Entries from a data source:
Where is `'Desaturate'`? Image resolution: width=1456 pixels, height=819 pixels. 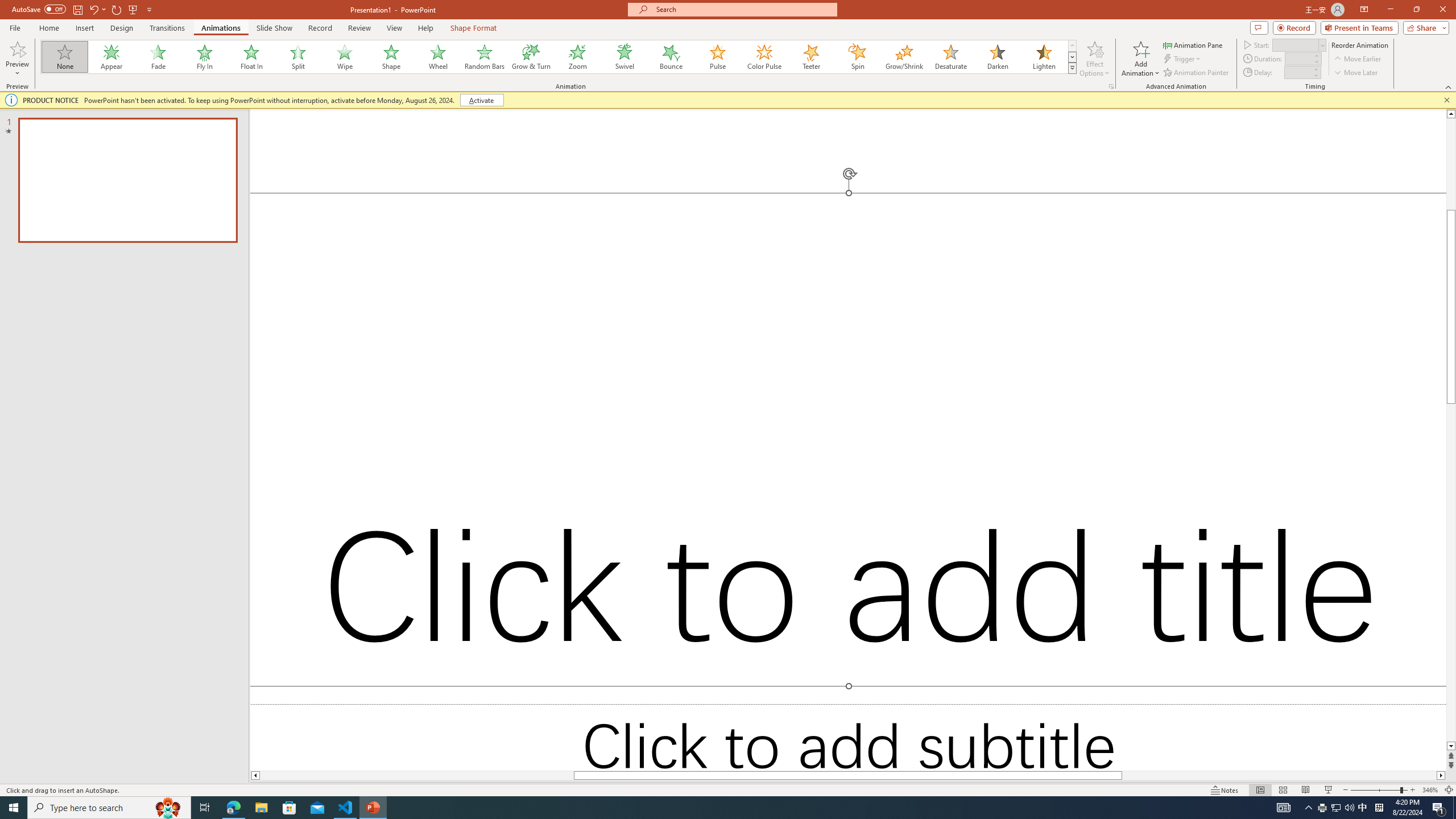
'Desaturate' is located at coordinates (950, 56).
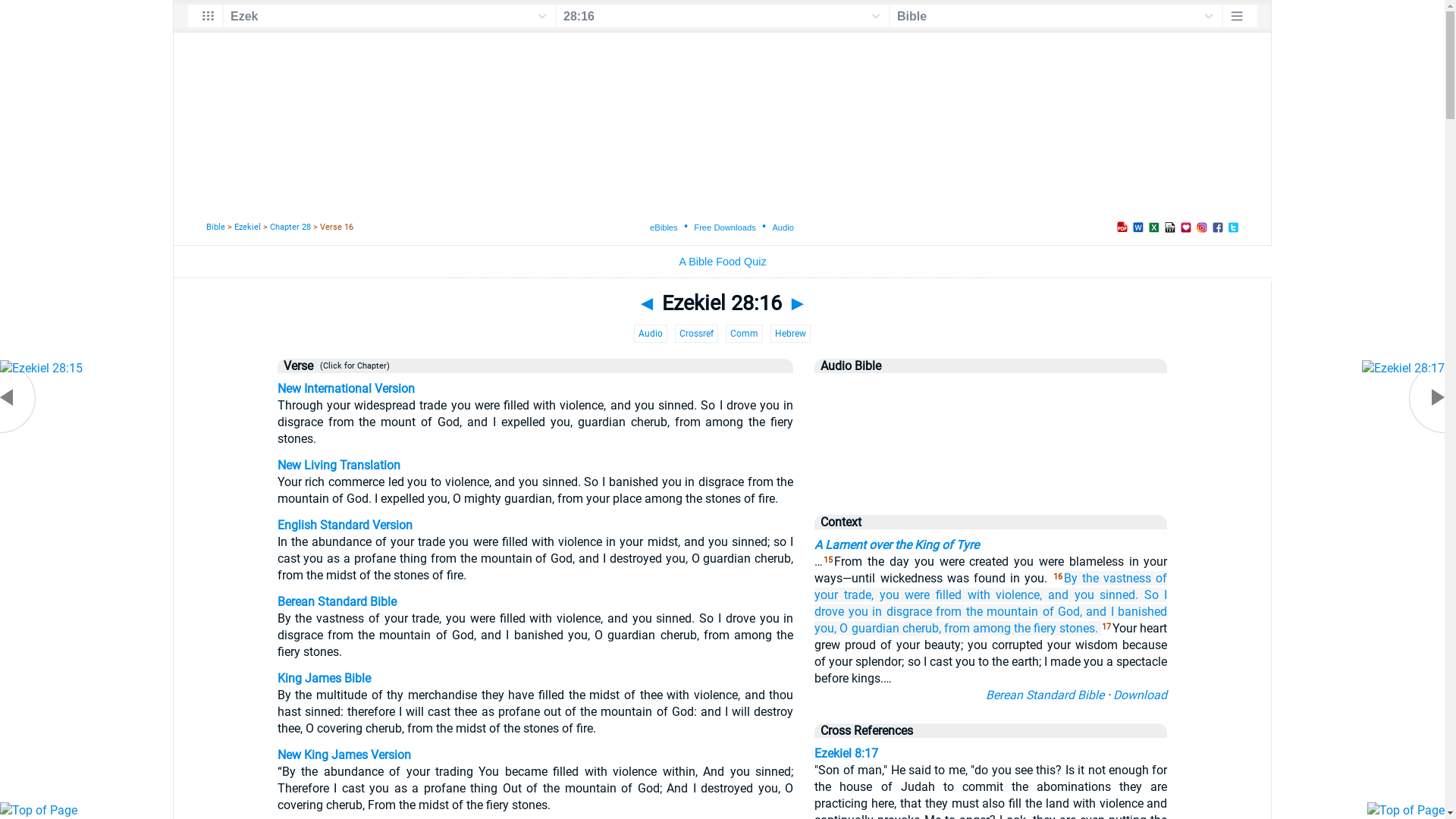 The width and height of the screenshot is (1456, 819). Describe the element at coordinates (1404, 809) in the screenshot. I see `'Top of Page'` at that location.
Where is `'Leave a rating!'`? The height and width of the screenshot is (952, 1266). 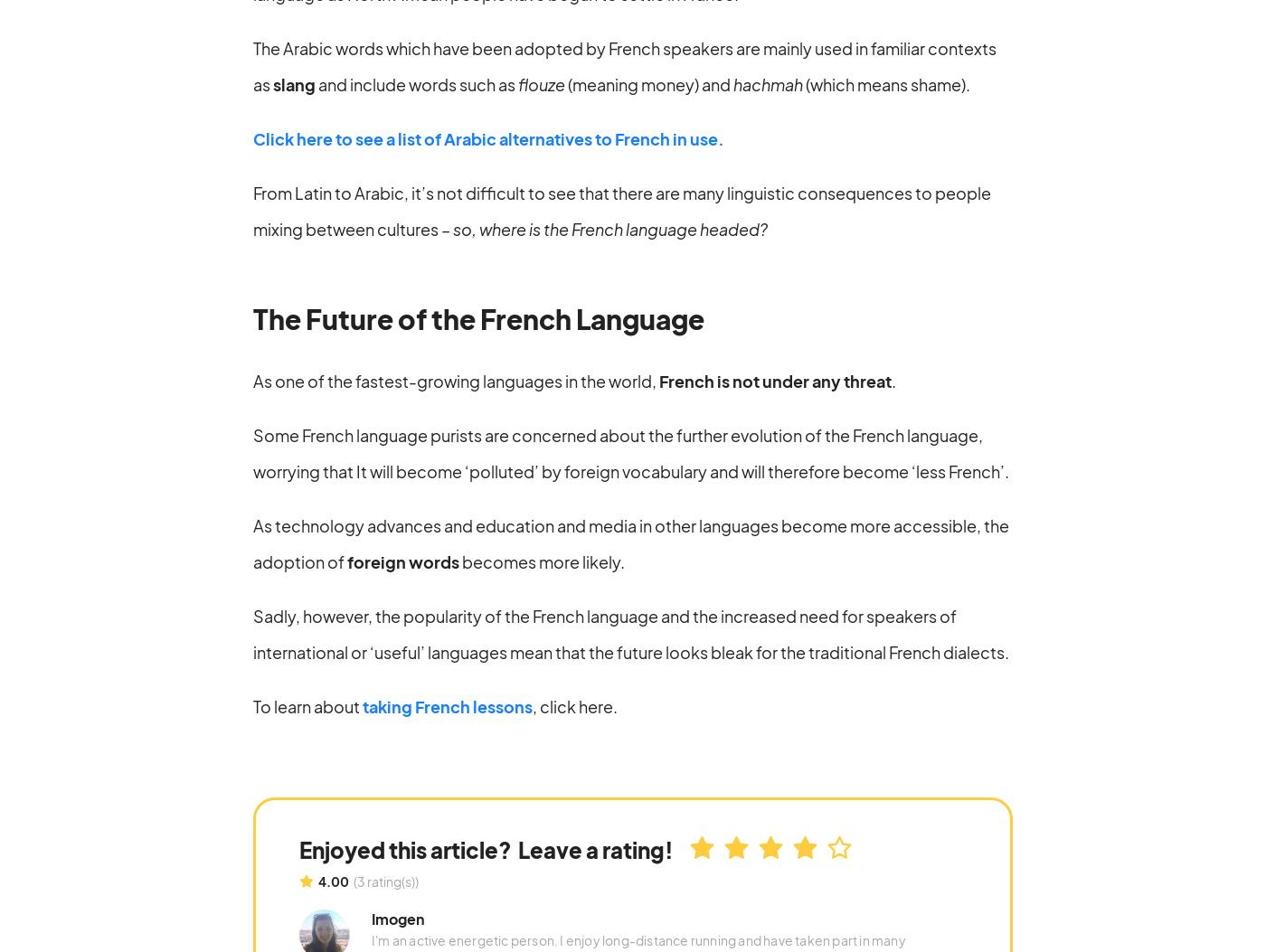 'Leave a rating!' is located at coordinates (595, 847).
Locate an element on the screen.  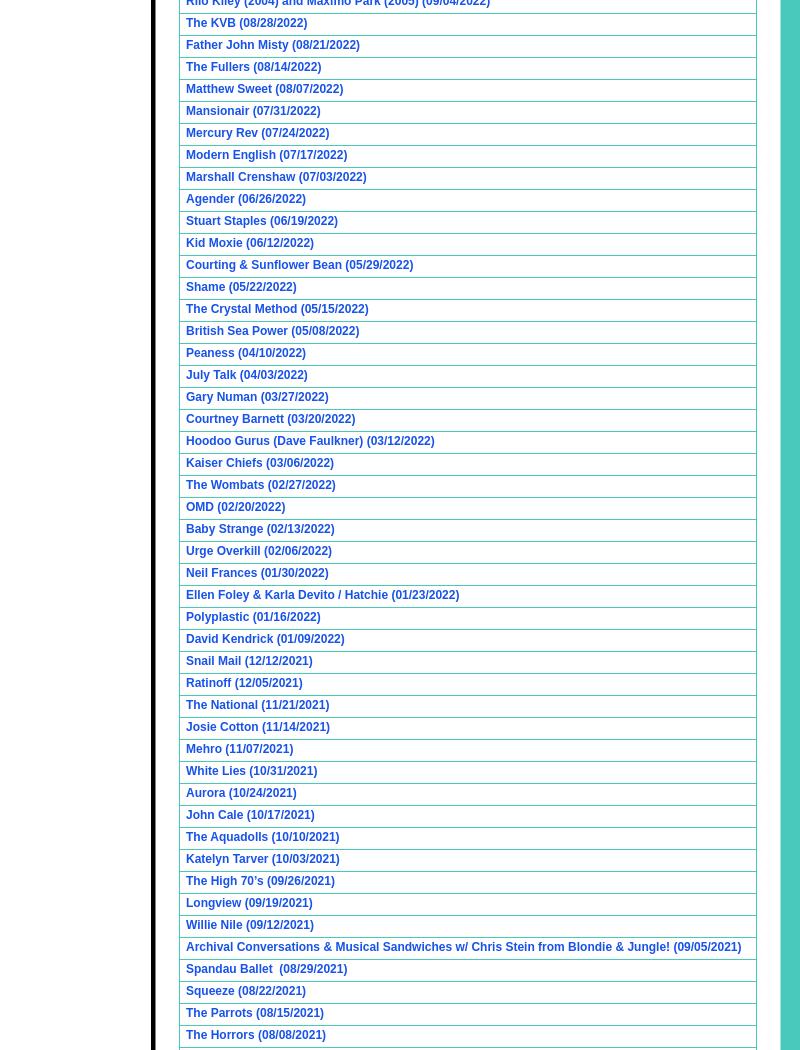
'Willie Nile  (09/12/2021)' is located at coordinates (248, 925).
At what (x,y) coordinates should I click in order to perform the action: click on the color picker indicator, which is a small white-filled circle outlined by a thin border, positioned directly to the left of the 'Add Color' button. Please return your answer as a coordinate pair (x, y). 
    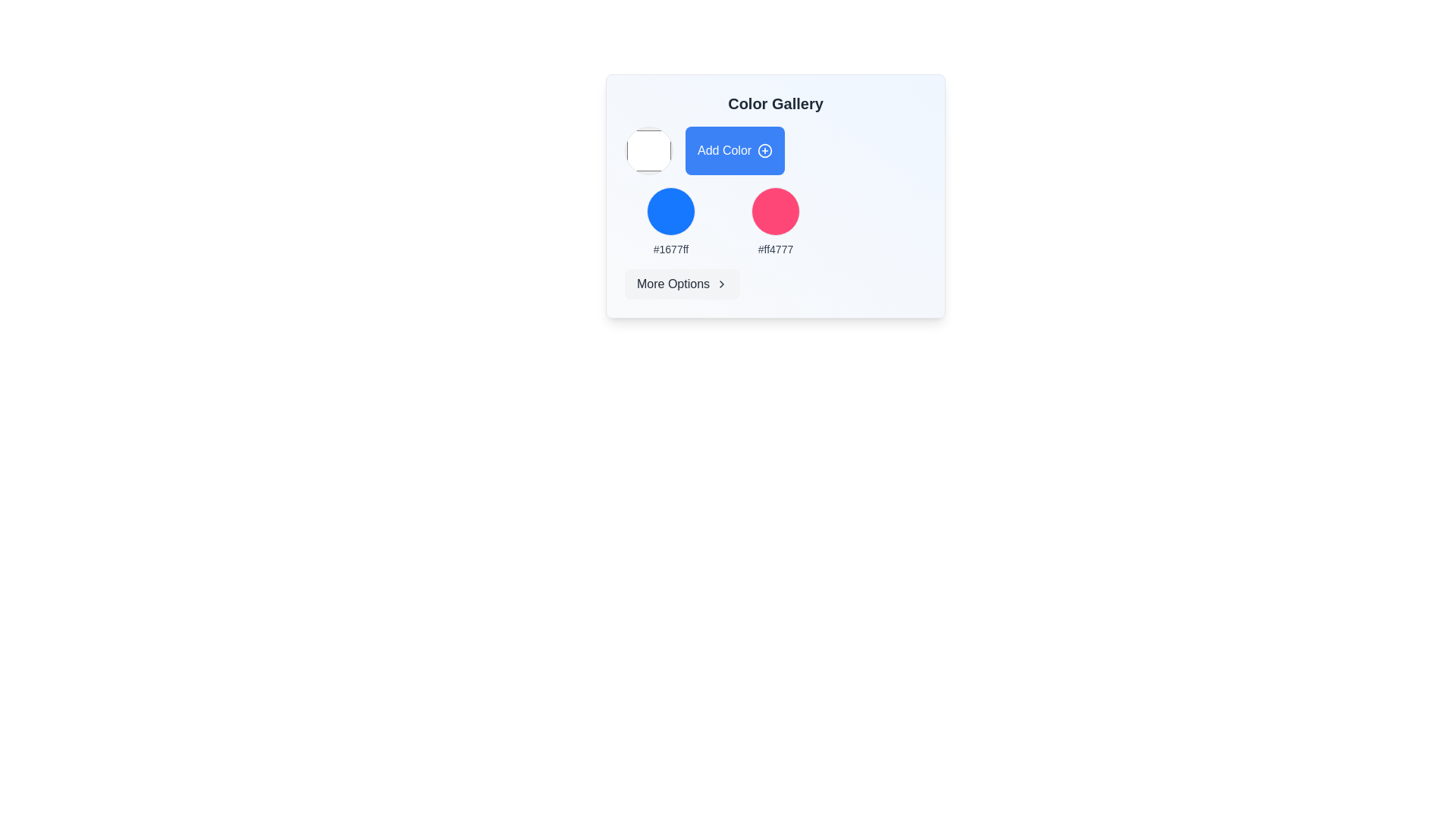
    Looking at the image, I should click on (648, 151).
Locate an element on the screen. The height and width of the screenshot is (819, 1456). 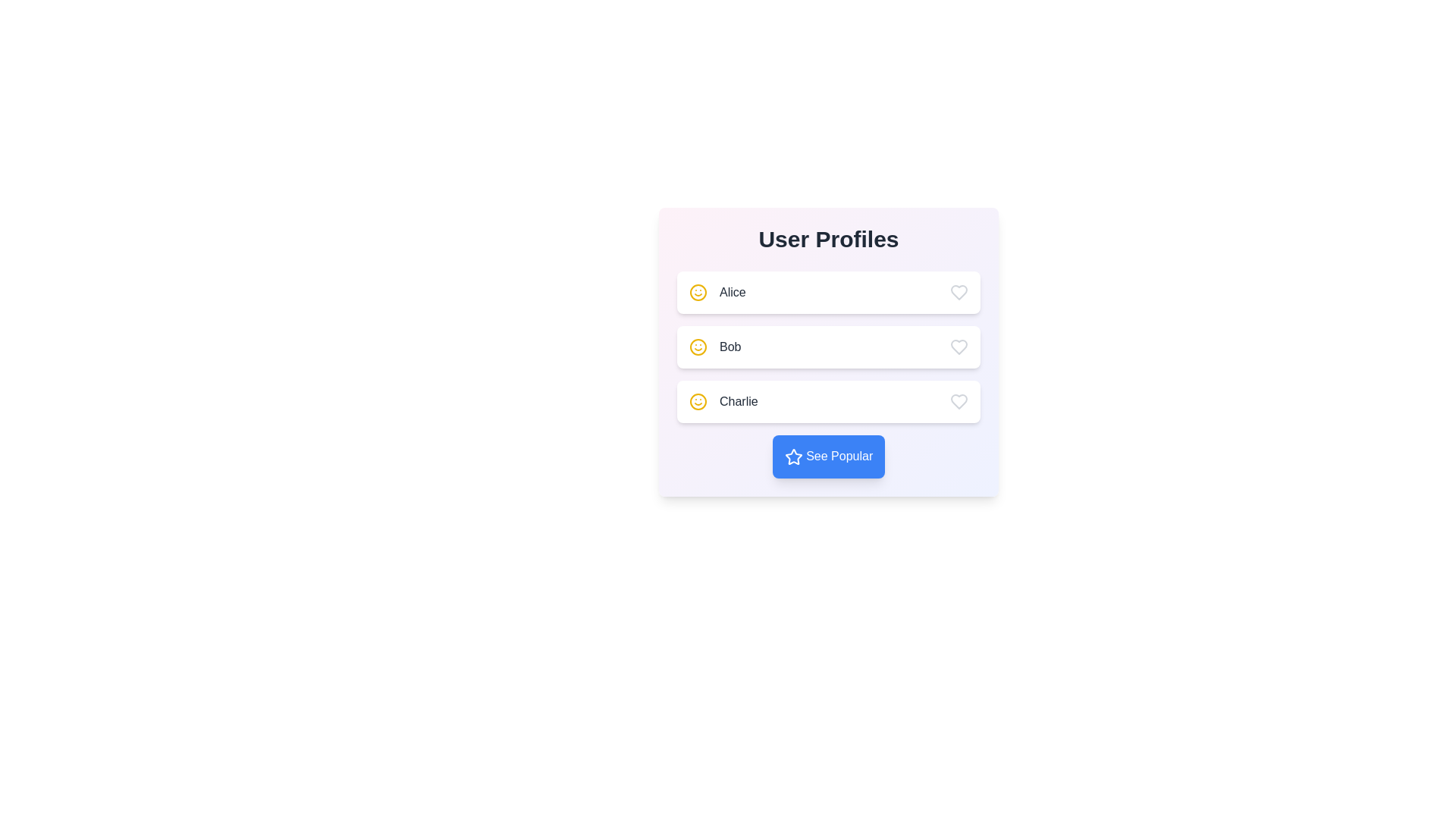
the button located at the bottom of the 'User Profiles' card is located at coordinates (828, 456).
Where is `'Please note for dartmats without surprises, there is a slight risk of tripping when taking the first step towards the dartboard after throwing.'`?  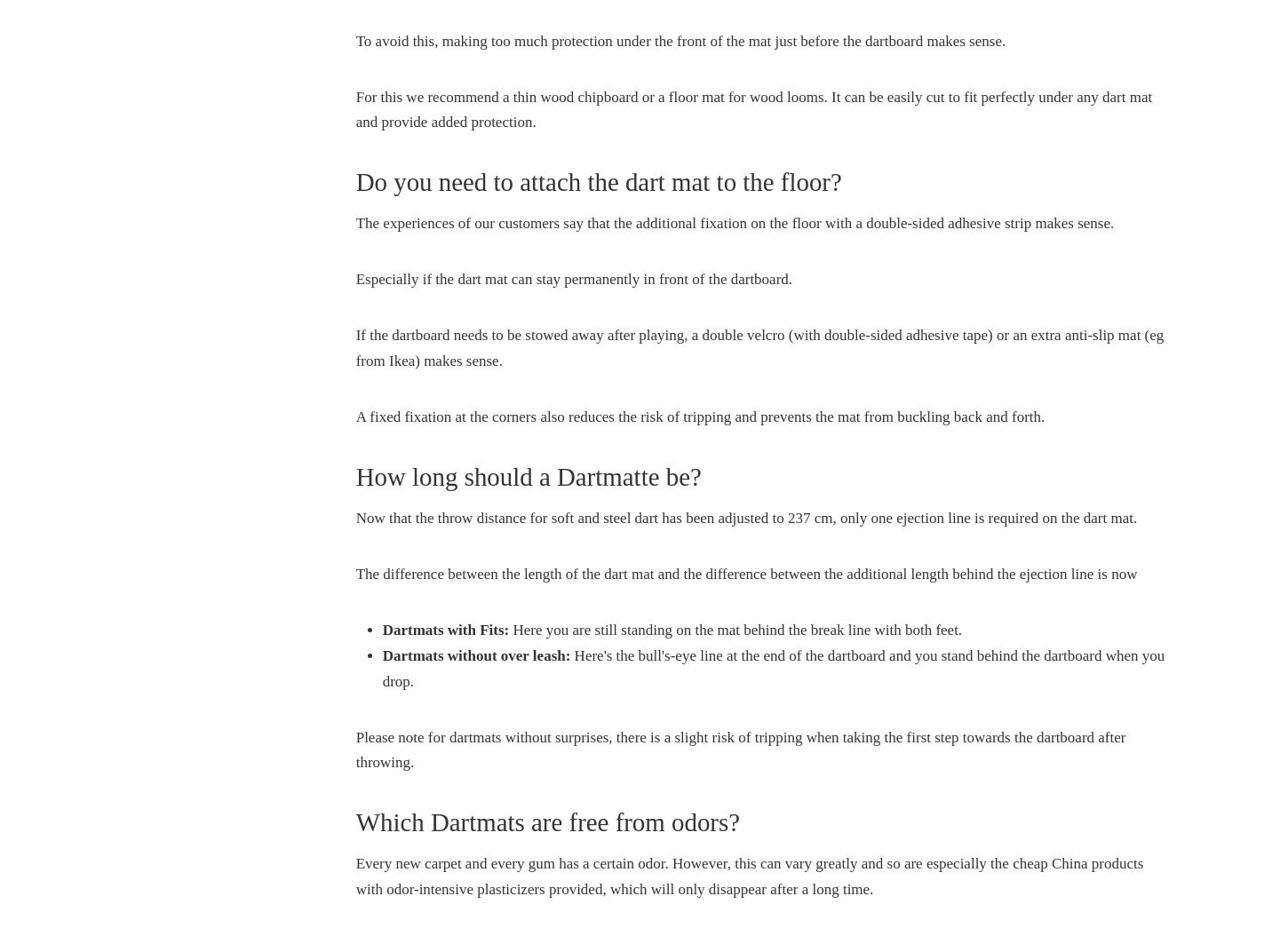 'Please note for dartmats without surprises, there is a slight risk of tripping when taking the first step towards the dartboard after throwing.' is located at coordinates (740, 749).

- [Directions] Pull out each line of the entries above that contains the word "should". Case counts.

- [Response to this exercise]
At what (x,y) coordinates should I click in order to perform the action: click on the color picker indicator, which is a small white-filled circle outlined by a thin border, positioned directly to the left of the 'Add Color' button. Please return your answer as a coordinate pair (x, y). 
    Looking at the image, I should click on (648, 151).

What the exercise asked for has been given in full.